Screenshot grounding data:
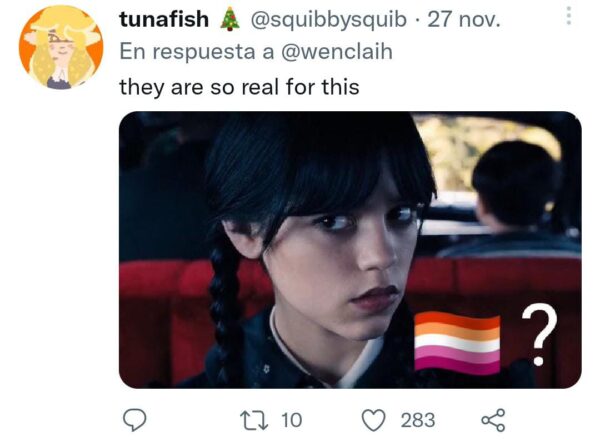
Task: Click the reply speech bubble icon
Action: pyautogui.click(x=134, y=420)
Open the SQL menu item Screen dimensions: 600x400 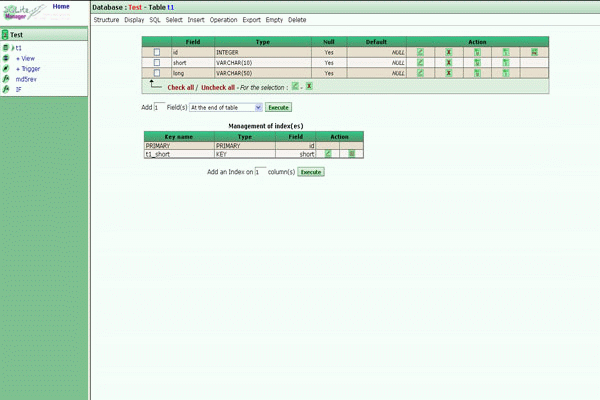[x=155, y=20]
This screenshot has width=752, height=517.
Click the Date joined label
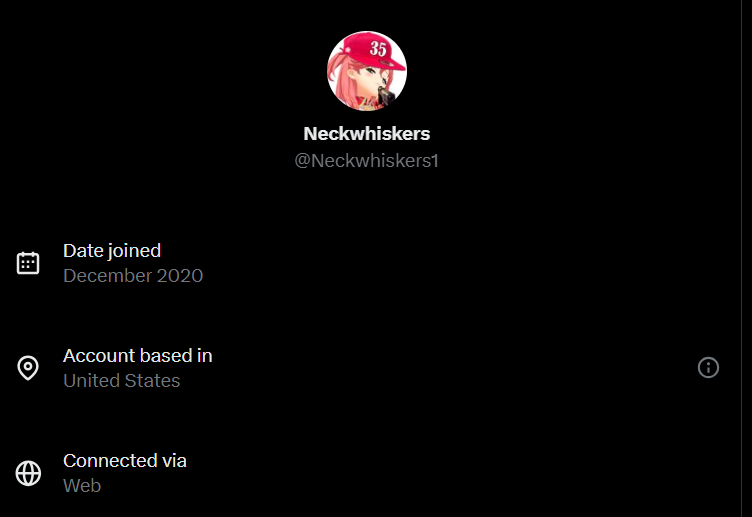pos(112,250)
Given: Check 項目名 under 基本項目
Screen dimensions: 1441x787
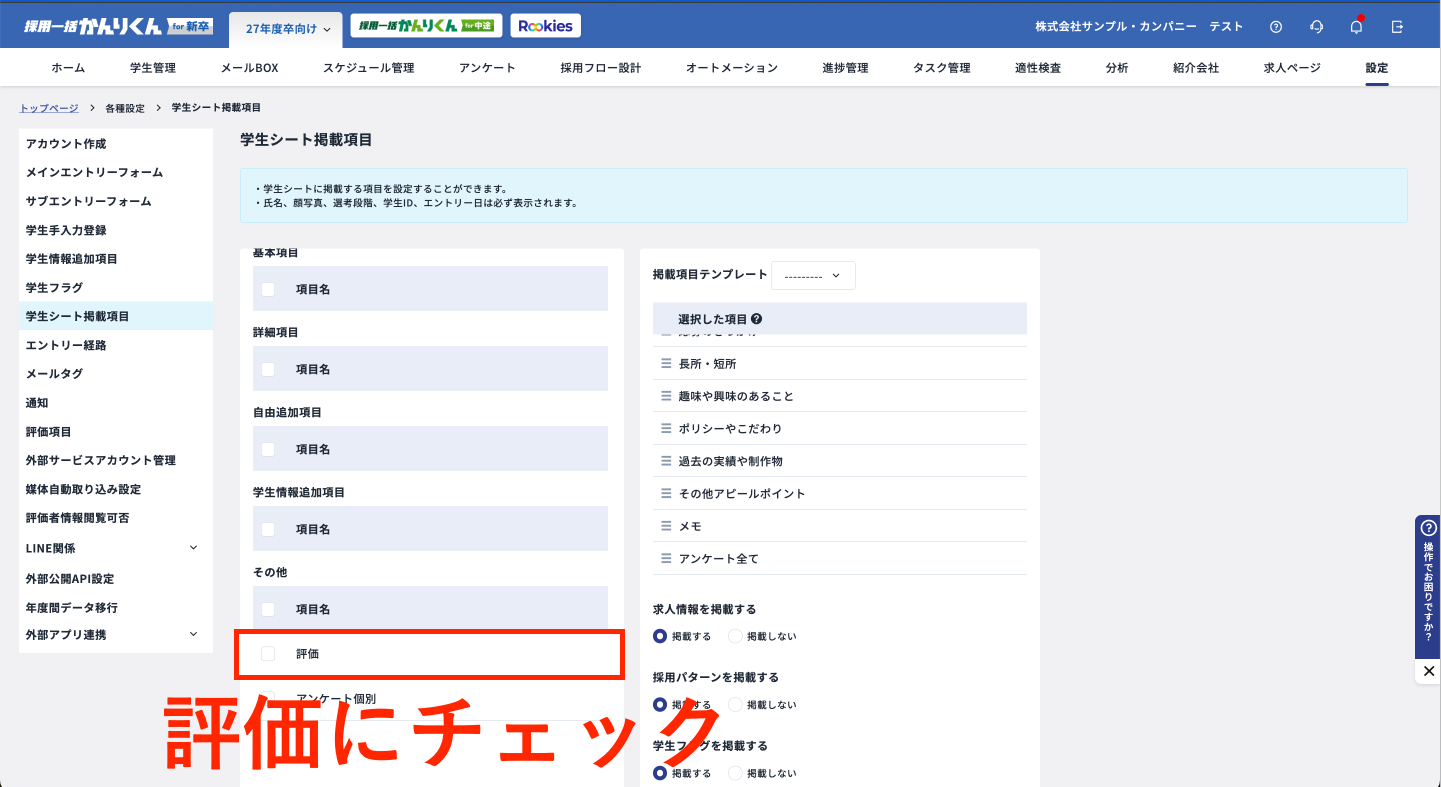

BRIEF: Both ends included, copy the lines from the one holding "This screenshot has width=752, height=517." to the last line of the entries exactly, with all pictures left out.

RESULT OF THE TASK:
This screenshot has width=752, height=517.
Click the Date joined label
pos(112,250)
Given: Check 項目名 under 基本項目
Screen dimensions: 1441x787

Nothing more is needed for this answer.